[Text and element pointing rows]
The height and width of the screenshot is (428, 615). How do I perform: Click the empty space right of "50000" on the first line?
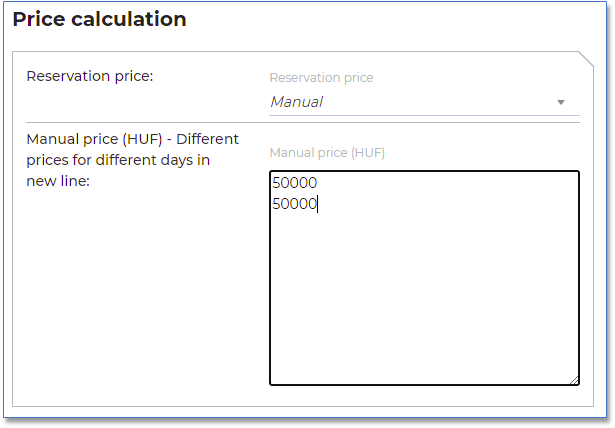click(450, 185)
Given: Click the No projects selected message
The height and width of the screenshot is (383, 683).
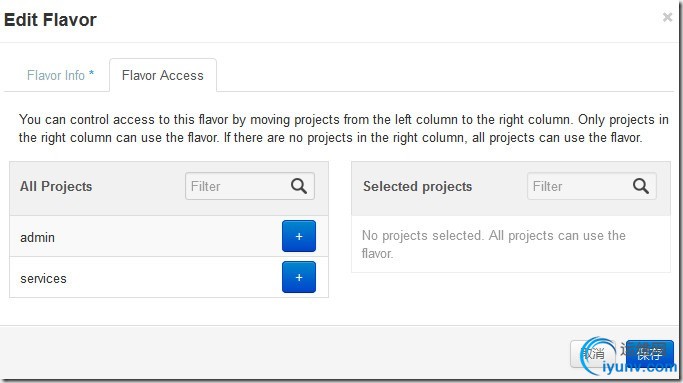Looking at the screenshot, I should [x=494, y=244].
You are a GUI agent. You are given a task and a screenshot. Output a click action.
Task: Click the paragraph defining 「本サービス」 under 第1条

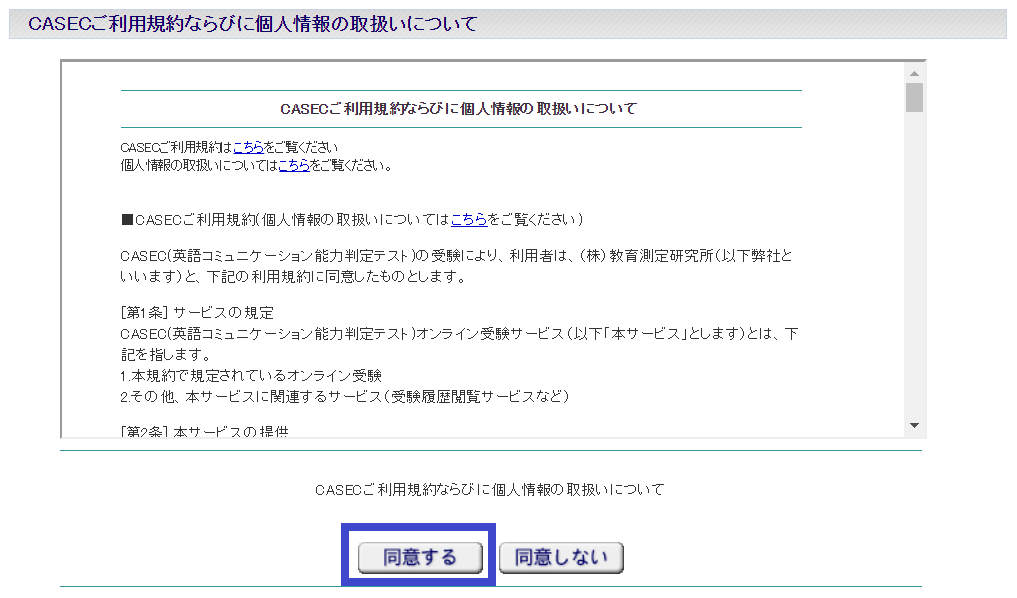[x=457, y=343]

#### Task to complete:
Could you rewrite the rows above as a JSON list of strings, with one string for each line of text, skipping blank lines and leaving out the pictures?

#### Response to the task:
[
  "The height and width of the screenshot is (428, 615). How do I perform: Click the empty space right of \"50000\" on the first line?",
  "click(450, 185)",
  "Given: Click the No projects selected message",
  "The height and width of the screenshot is (383, 683).",
  "Looking at the screenshot, I should [x=494, y=244].",
  "You are a GUI agent. You are given a task and a screenshot. Output a click action.",
  "Task: Click the paragraph defining 「本サービス」 under 第1条",
  "[x=457, y=343]"
]